**Source records**
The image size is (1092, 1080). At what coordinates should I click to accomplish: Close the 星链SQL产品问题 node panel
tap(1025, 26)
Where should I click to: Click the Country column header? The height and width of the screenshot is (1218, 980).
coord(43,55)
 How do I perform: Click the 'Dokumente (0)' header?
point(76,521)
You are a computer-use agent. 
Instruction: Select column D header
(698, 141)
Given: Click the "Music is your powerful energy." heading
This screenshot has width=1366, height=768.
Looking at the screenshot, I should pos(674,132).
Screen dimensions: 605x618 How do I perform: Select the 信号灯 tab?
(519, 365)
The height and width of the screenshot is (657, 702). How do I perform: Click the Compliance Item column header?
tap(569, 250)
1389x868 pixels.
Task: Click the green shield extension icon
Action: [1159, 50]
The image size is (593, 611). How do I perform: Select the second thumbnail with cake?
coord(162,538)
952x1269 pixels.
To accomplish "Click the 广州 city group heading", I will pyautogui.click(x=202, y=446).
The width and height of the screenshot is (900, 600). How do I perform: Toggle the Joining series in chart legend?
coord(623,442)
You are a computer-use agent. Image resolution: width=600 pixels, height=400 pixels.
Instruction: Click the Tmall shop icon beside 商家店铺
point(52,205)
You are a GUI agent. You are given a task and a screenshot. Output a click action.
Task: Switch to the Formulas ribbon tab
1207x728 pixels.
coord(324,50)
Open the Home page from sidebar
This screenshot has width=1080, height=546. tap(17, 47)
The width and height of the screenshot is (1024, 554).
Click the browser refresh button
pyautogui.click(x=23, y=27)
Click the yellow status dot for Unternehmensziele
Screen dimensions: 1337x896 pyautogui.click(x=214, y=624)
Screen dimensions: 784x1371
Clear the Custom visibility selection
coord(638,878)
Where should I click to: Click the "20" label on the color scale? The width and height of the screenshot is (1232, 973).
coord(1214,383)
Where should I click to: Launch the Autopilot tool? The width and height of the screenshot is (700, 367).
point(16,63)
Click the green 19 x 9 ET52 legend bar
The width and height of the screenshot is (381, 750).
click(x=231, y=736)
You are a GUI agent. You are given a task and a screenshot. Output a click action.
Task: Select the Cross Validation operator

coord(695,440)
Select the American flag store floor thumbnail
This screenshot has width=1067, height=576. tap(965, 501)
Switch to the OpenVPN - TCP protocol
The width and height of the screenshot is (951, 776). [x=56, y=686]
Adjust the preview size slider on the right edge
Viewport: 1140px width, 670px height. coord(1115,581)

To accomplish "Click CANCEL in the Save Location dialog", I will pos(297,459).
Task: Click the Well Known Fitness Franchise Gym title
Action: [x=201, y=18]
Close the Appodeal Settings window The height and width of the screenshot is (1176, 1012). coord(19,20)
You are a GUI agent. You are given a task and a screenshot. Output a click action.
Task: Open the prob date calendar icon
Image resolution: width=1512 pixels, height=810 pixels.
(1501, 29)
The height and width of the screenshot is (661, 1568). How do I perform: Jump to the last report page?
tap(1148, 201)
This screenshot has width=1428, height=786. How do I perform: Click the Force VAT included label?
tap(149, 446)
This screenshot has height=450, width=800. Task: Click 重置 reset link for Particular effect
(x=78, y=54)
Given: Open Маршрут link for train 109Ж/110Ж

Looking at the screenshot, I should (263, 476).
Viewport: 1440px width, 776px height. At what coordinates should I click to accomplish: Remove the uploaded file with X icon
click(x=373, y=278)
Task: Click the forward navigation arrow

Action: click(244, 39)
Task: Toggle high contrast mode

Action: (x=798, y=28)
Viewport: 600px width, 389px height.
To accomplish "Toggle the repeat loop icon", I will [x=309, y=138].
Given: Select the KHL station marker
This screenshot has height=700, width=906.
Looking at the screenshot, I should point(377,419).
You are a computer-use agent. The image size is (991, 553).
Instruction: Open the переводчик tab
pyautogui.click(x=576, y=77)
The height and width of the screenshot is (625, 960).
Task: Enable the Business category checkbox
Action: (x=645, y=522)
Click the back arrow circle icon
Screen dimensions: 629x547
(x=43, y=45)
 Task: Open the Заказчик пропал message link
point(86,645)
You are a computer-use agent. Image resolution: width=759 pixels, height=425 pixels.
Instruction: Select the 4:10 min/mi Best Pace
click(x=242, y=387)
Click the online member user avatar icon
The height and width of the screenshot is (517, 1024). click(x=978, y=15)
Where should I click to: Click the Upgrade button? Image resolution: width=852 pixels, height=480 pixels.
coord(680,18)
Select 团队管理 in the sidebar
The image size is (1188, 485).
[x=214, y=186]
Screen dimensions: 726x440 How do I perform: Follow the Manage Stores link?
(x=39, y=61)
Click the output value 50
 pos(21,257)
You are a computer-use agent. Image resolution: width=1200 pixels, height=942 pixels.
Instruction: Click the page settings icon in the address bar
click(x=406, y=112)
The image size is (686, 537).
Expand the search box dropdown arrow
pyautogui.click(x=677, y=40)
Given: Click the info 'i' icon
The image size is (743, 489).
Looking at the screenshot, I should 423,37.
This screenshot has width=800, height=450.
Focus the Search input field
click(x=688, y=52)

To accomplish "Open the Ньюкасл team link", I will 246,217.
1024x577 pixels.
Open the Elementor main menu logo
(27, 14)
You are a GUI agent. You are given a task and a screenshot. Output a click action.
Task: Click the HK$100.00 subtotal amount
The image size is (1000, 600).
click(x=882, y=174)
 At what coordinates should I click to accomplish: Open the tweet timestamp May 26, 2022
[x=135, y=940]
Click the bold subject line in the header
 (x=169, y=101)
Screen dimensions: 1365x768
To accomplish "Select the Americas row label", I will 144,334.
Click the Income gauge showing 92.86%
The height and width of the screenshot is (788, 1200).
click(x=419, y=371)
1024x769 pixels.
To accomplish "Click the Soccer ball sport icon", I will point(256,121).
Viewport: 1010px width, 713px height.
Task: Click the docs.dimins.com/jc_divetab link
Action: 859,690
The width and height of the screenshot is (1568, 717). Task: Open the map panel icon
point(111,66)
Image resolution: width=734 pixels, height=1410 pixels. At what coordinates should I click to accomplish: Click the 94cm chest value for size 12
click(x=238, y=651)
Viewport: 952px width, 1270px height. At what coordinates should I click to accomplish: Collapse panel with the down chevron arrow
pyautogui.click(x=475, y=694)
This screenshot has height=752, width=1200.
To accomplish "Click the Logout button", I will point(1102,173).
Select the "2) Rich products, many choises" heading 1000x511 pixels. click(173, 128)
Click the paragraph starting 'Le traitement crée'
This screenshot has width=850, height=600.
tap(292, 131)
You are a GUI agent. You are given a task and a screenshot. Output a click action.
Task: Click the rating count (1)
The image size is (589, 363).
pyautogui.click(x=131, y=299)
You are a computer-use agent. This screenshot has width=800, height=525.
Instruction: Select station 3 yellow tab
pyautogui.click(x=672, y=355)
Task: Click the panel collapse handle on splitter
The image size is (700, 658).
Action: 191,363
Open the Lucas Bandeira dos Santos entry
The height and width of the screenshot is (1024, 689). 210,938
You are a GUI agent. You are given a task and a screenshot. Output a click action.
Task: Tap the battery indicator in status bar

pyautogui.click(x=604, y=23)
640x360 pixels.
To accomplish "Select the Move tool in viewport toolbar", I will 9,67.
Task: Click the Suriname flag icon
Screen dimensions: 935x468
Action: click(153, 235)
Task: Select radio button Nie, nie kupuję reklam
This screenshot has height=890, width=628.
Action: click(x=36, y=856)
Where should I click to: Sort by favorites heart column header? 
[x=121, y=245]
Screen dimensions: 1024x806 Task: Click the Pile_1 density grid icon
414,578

**Assigned task**
Reproduce the material word for word. Leave nothing out.

**Expected answer**
The image size is (1092, 1080). At what coordinates should I click to accomplish: Close the 星链SQL产品问题 node panel
tap(1025, 26)
Where should I click to: Click the Country column header? The height and width of the screenshot is (1218, 980).
coord(43,55)
 How do I perform: Click the 'Dokumente (0)' header?
point(76,521)
You are a computer-use agent. 
Instruction: Select column D header
(698, 141)
Given: Click the "Music is your powerful energy." heading
This screenshot has width=1366, height=768.
Looking at the screenshot, I should pos(674,132).
Screen dimensions: 605x618 How do I perform: Select the 信号灯 tab?
(519, 365)
The height and width of the screenshot is (657, 702). How do I perform: Click the Compliance Item column header?
tap(569, 250)
1389x868 pixels.
Task: Click the green shield extension icon
Action: [1159, 50]
The image size is (593, 611). How do I perform: Select the second thumbnail with cake?
coord(162,538)
952x1269 pixels.
To accomplish "Click the 广州 city group heading", I will pyautogui.click(x=202, y=446).
The width and height of the screenshot is (900, 600). How do I perform: Toggle the Joining series in chart legend?
coord(623,442)
You are a computer-use agent. Image resolution: width=600 pixels, height=400 pixels.
Instruction: Click the Tmall shop icon beside 商家店铺
point(52,205)
You are a GUI agent. You are given a task and a screenshot. Output a click action.
Task: Switch to the Formulas ribbon tab
1207x728 pixels.
coord(324,50)
Open the Home page from sidebar
This screenshot has width=1080, height=546. tap(17, 47)
The width and height of the screenshot is (1024, 554).
Click the browser refresh button
pyautogui.click(x=23, y=27)
Click the yellow status dot for Unternehmensziele
Screen dimensions: 1337x896 pyautogui.click(x=214, y=624)
Screen dimensions: 784x1371
Clear the Custom visibility selection
coord(638,878)
Where should I click to: Click the "20" label on the color scale? The width and height of the screenshot is (1232, 973).
coord(1214,383)
Where should I click to: Launch the Autopilot tool? The width and height of the screenshot is (700, 367).
point(16,63)
Click the green 19 x 9 ET52 legend bar
The width and height of the screenshot is (381, 750).
click(x=231, y=736)
You are a GUI agent. You are given a task and a screenshot. Output a click action.
Task: Select the Cross Validation operator

coord(695,440)
Select the American flag store floor thumbnail
This screenshot has width=1067, height=576. tap(965, 501)
Switch to the OpenVPN - TCP protocol
The width and height of the screenshot is (951, 776). [x=56, y=686]
Adjust the preview size slider on the right edge
Viewport: 1140px width, 670px height. coord(1115,581)

To accomplish "Click CANCEL in the Save Location dialog", I will pos(297,459).
Task: Click the Well Known Fitness Franchise Gym title
Action: [x=201, y=18]
Close the Appodeal Settings window The height and width of the screenshot is (1176, 1012). coord(19,20)
You are a GUI agent. You are given a task and a screenshot. Output a click action.
Task: Open the prob date calendar icon
Image resolution: width=1512 pixels, height=810 pixels.
(1501, 29)
The height and width of the screenshot is (661, 1568). How do I perform: Jump to the last report page?
tap(1148, 201)
This screenshot has width=1428, height=786. How do I perform: Click the Force VAT included label?
tap(149, 446)
This screenshot has height=450, width=800. Task: Click 重置 reset link for Particular effect
(x=78, y=54)
Given: Open Маршрут link for train 109Ж/110Ж

Looking at the screenshot, I should (263, 476).
Viewport: 1440px width, 776px height. At what coordinates should I click to accomplish: Remove the uploaded file with X icon
click(x=373, y=278)
Task: Click the forward navigation arrow

Action: click(244, 39)
Task: Toggle high contrast mode

Action: (x=798, y=28)
Viewport: 600px width, 389px height.
To accomplish "Toggle the repeat loop icon", I will [x=309, y=138].
Given: Select the KHL station marker
This screenshot has height=700, width=906.
Looking at the screenshot, I should point(377,419).
You are a computer-use agent. The image size is (991, 553).
Instruction: Open the переводчик tab
pyautogui.click(x=576, y=77)
The height and width of the screenshot is (625, 960).
Task: Enable the Business category checkbox
Action: (x=645, y=522)
Click the back arrow circle icon
Screen dimensions: 629x547
(x=43, y=45)
 Task: Open the Заказчик пропал message link
point(86,645)
You are a computer-use agent. Image resolution: width=759 pixels, height=425 pixels.
Instruction: Select the 4:10 min/mi Best Pace
click(x=242, y=387)
Click the online member user avatar icon
The height and width of the screenshot is (517, 1024). click(x=978, y=15)
Where should I click to: Click the Upgrade button? Image resolution: width=852 pixels, height=480 pixels.
coord(680,18)
Select 团队管理 in the sidebar
The image size is (1188, 485).
[x=214, y=186]
Screen dimensions: 726x440 How do I perform: Follow the Manage Stores link?
(x=39, y=61)
Click the output value 50
 pos(21,257)
You are a computer-use agent. Image resolution: width=1200 pixels, height=942 pixels.
Instruction: Click the page settings icon in the address bar
click(x=406, y=112)
The image size is (686, 537).
Expand the search box dropdown arrow
pyautogui.click(x=677, y=40)
Given: Click the info 'i' icon
The image size is (743, 489).
Looking at the screenshot, I should 423,37.
This screenshot has width=800, height=450.
Focus the Search input field
click(x=688, y=52)

To accomplish "Open the Ньюкасл team link", I will 246,217.
1024x577 pixels.
Open the Elementor main menu logo
(27, 14)
You are a GUI agent. You are given a task and a screenshot. Output a click action.
Task: Click the HK$100.00 subtotal amount
The image size is (1000, 600).
click(x=882, y=174)
 At what coordinates should I click to accomplish: Open the tweet timestamp May 26, 2022
[x=135, y=940]
Click the bold subject line in the header
 (x=169, y=101)
Screen dimensions: 1365x768
To accomplish "Select the Americas row label", I will 144,334.
Click the Income gauge showing 92.86%
The height and width of the screenshot is (788, 1200).
click(x=419, y=371)
1024x769 pixels.
To accomplish "Click the Soccer ball sport icon", I will point(256,121).
Viewport: 1010px width, 713px height.
Task: Click the docs.dimins.com/jc_divetab link
Action: 859,690
The width and height of the screenshot is (1568, 717). Task: Open the map panel icon
point(111,66)
Image resolution: width=734 pixels, height=1410 pixels. At what coordinates should I click to accomplish: Click the 94cm chest value for size 12
click(x=238, y=651)
Viewport: 952px width, 1270px height. At what coordinates should I click to accomplish: Collapse panel with the down chevron arrow
pyautogui.click(x=475, y=694)
This screenshot has height=752, width=1200.
To accomplish "Click the Logout button", I will point(1102,173).
Select the "2) Rich products, many choises" heading 1000x511 pixels. click(173, 128)
Click the paragraph starting 'Le traitement crée'
This screenshot has width=850, height=600.
tap(292, 131)
You are a GUI agent. You are given a task and a screenshot. Output a click action.
Task: Click the rating count (1)
The image size is (589, 363).
pyautogui.click(x=131, y=299)
You are a computer-use agent. This screenshot has width=800, height=525.
Instruction: Select station 3 yellow tab
pyautogui.click(x=672, y=355)
Task: Click the panel collapse handle on splitter
The image size is (700, 658).
Action: 191,363
Open the Lucas Bandeira dos Santos entry
The height and width of the screenshot is (1024, 689). 210,938
You are a GUI agent. You are given a task and a screenshot. Output a click action.
Task: Tap the battery indicator in status bar

pyautogui.click(x=604, y=23)
640x360 pixels.
To accomplish "Select the Move tool in viewport toolbar", I will 9,67.
Task: Click the Suriname flag icon
Screen dimensions: 935x468
Action: click(153, 235)
Task: Select radio button Nie, nie kupuję reklam
This screenshot has height=890, width=628.
Action: click(x=36, y=856)
Where should I click to: Sort by favorites heart column header? 
[x=121, y=245]
Screen dimensions: 1024x806 Task: Click the Pile_1 density grid icon
414,578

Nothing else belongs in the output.